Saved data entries
▬▬▬▬▬▬▬▬▬▬

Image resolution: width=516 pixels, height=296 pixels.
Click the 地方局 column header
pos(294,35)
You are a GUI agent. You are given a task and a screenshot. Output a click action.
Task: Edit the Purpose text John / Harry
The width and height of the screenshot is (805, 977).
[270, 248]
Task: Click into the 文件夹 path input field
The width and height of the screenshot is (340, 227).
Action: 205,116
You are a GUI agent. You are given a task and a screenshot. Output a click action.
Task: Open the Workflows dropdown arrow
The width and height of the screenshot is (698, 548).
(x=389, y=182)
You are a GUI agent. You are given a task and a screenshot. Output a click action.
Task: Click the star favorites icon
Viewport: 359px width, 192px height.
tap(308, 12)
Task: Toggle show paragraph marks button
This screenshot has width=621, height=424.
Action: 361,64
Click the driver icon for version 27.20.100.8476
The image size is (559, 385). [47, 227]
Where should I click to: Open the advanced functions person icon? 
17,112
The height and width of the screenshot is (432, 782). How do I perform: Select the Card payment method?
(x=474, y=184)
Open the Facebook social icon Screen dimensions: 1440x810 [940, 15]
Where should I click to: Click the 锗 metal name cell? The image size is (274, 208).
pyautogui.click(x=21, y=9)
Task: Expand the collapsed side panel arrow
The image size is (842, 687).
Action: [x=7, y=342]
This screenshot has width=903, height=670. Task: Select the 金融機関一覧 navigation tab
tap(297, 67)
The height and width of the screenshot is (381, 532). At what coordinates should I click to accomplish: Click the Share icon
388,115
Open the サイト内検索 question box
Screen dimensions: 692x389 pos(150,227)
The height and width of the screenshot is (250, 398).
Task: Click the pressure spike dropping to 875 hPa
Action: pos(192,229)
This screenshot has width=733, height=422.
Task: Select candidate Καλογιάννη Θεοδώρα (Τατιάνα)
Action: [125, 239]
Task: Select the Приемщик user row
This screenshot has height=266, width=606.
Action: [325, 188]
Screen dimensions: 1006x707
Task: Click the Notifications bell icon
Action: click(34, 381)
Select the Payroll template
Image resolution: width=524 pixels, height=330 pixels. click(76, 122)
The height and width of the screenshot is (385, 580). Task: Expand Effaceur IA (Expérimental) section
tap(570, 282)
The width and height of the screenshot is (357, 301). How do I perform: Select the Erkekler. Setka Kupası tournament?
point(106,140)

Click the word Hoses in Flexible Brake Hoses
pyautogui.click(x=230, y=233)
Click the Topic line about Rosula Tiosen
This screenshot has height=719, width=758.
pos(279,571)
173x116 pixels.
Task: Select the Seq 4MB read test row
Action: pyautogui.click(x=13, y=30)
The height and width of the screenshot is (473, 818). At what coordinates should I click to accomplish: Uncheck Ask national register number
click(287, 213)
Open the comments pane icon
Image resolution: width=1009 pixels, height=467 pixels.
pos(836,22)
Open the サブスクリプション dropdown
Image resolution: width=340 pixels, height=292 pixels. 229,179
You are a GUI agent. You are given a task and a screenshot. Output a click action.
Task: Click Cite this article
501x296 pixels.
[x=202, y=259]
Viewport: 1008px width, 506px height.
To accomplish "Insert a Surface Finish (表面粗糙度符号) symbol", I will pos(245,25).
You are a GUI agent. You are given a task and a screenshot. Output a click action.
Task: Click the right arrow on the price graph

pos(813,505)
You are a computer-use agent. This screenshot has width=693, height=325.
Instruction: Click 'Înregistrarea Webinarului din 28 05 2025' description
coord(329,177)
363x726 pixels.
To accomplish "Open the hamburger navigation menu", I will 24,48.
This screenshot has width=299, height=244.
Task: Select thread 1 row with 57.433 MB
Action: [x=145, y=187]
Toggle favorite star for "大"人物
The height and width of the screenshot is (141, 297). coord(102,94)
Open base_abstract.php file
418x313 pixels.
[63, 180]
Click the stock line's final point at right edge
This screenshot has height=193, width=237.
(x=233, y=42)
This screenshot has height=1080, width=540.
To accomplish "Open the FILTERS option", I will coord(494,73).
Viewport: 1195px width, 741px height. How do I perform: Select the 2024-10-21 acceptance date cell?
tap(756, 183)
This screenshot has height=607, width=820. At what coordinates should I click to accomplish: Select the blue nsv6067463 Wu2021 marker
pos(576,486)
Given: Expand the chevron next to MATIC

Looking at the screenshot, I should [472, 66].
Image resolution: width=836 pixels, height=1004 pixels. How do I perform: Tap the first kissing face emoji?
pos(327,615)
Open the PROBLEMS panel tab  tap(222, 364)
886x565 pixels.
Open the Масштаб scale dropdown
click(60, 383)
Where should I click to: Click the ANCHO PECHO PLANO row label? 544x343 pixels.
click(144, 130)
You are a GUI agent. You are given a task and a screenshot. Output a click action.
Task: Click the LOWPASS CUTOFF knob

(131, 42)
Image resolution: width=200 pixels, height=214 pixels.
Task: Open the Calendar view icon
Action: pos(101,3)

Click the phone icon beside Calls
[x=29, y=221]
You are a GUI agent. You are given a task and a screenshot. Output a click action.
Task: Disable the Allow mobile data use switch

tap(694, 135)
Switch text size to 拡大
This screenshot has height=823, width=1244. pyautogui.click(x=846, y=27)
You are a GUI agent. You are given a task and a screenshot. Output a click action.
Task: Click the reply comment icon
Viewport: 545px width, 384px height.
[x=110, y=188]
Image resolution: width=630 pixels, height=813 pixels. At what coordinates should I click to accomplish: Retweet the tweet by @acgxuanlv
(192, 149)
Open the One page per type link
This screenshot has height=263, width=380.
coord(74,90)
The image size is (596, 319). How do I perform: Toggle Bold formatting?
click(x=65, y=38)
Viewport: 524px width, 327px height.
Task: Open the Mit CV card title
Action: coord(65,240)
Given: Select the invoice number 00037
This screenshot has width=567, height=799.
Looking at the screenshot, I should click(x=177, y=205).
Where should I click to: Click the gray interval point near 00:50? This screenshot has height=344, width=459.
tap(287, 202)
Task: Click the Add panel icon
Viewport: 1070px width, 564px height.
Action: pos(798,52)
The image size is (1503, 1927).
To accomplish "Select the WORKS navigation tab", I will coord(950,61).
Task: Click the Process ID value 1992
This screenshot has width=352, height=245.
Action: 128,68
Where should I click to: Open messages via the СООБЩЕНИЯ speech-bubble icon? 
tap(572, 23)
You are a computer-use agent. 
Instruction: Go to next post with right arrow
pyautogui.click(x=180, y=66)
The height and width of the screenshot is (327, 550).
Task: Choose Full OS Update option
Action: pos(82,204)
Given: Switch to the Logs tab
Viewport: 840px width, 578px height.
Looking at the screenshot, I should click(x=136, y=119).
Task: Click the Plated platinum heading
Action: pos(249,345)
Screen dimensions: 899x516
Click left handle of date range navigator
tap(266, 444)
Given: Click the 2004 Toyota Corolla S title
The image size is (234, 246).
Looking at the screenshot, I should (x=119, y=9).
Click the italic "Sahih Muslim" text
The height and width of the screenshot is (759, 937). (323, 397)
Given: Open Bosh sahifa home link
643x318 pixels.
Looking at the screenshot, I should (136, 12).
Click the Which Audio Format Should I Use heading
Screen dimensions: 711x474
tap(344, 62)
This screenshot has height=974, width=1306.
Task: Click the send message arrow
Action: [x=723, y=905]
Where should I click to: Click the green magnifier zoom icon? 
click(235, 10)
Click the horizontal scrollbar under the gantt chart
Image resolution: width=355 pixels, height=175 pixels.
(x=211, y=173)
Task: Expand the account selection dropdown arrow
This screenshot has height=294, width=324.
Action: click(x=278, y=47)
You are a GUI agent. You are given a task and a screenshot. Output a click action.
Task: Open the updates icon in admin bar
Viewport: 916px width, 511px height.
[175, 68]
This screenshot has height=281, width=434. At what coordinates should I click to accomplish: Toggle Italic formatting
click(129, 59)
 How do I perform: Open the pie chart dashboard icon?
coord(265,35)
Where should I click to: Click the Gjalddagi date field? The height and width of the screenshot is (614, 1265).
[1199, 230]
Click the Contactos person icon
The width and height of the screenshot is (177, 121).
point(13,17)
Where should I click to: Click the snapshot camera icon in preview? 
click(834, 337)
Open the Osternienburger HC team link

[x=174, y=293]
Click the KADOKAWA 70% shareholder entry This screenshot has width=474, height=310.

▬▬▬▬▬▬▬▬▬▬

* [What you will do]: Show the lines above that include "panel".

* [Solution to this task]:
Task: Expand the collapsed side panel arrow
Open the PROBLEMS panel tab  tap(222, 364)
Task: Click the Add panel icon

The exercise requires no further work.